Commanders and leaders
- Thomas Windsor: Vicomte de Beaumont

Strength
- 1 frigate 28 gun: 1 frigate 32 gun

Casualties and losses
- 1 frigate captured 14 killed 32 wounded 154 captured: Unknown

= Action of 11 September 1778 =

The Action of 11 September 1778 was a minor naval engagement which took place off the French port of Brest during the American War of Independence, between the French frigate Junon and the Royal Navy frigate HMS . During the engagement that followed, Junon outgunned Fox forcing her to strike.

==Events==
- Background
HMS Fox, a twenty eight gun frigate had been under the command of Captain Thomas Windsor, and was sailing off Brest keeping an eye on the French fleet which was then believed to be at sea in the vicinity of Cape Finisterre.

On 11 September 1778, a lookout on Fox sighted two vessels - the latter being the newly commissioned Junon; a 32-gun frigate under the command of Captain Antoine-François de Beaumont, the Vicomte de Beaumont Haunt with a crew of some three hundred and thirty men. Fox gave chase, but the weather made visibility poor and obscured Junons approach. When Fox finally sighted Junon, Fox prepared to engage.

- Action
The two vessels manoeuvred against each other until finally exchanged broadsides at some distance.
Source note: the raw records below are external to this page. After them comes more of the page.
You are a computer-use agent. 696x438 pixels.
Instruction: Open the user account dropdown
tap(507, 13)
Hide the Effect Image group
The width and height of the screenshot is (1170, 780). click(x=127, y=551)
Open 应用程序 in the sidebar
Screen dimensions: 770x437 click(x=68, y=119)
Junon then tried to obtain a raking position over the Fox, and when this move was thwarted, she attempted to come down from to windward on her opponent's quarter. Junons' heavier firepower at short range soon began to tell.
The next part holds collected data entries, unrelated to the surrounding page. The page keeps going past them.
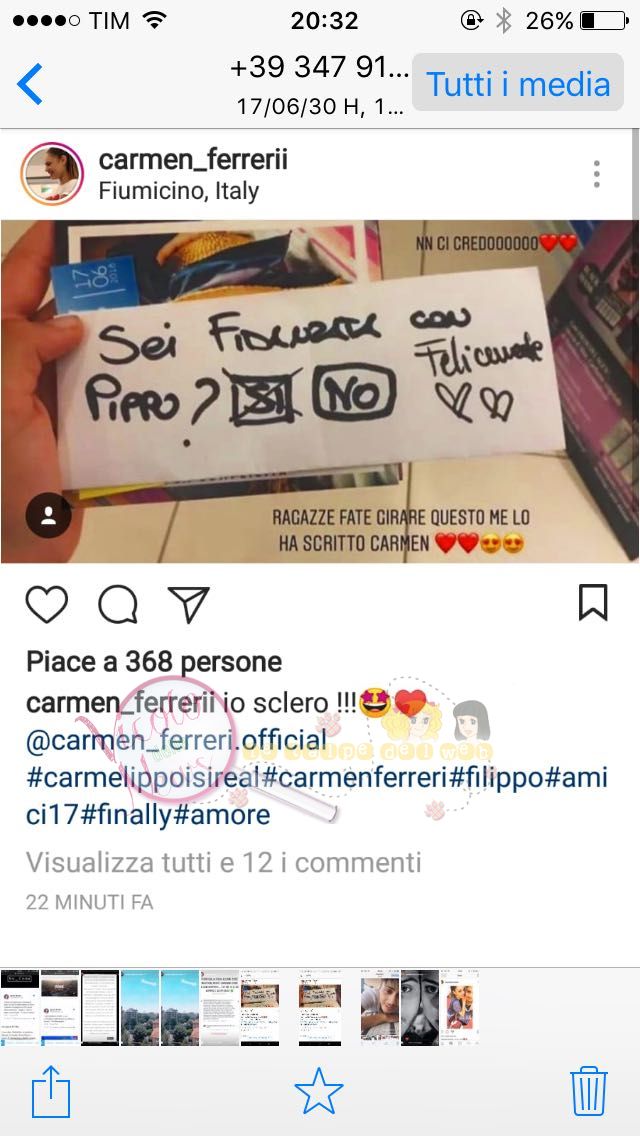Tap the carmen_ferrerii username in the header
The height and width of the screenshot is (1136, 640).
[193, 160]
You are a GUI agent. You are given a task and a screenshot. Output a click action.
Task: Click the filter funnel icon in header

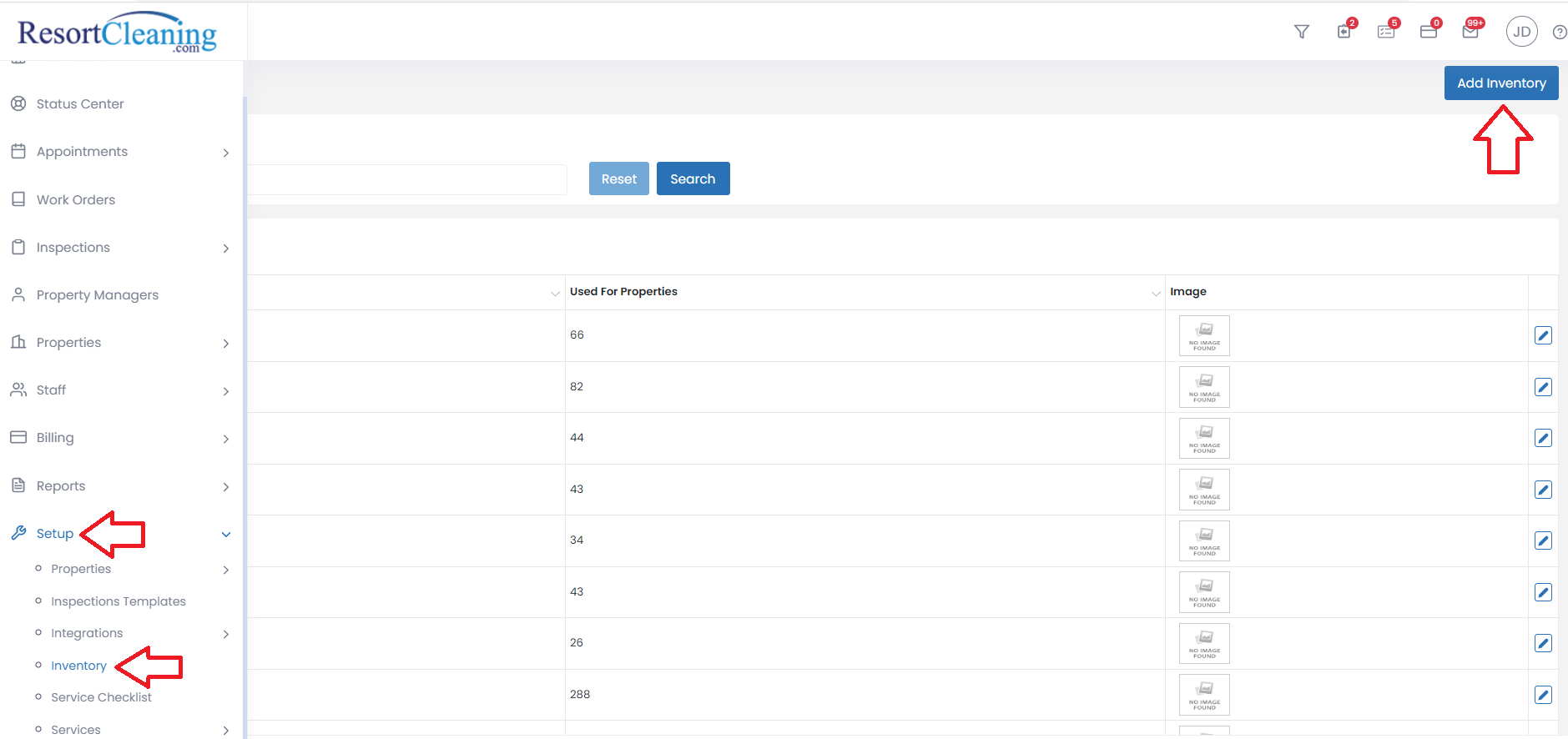click(x=1301, y=32)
Junon, unusually for a French vessel, fired at Foxs hull rather than her rigging, with the result that Junons heavier guns were able to inflict heavy casualties on Fox, and shoot away her three masts. The Fox soon became a dismasted wreck and was unable to manoeuvre. After this the Fox had to withstand the Junons' cannon for three and a half hours. With most of his cannons out of action, Windsor also became seriously wounded by a musket ball in the right arm and had suffered four other minor injuries. He had no choice but to strike her flag.

- Aftermath
The Fox had lost 14 men killed and 32 wounded. The French towed Fox into Brest where she was repaired. In January 1779 Windsor was allowed to return to England on parole following the intervention in Paris of William Keppel, who desired both men to appear as witnesses at the court-martial of his brother, Augustus Keppel, conversant with the fall-out from the Battle of Ushant.

The Fox in French service did not last long, for on 22 March 1779 she was driven aground off Brittany with no hope of salvage.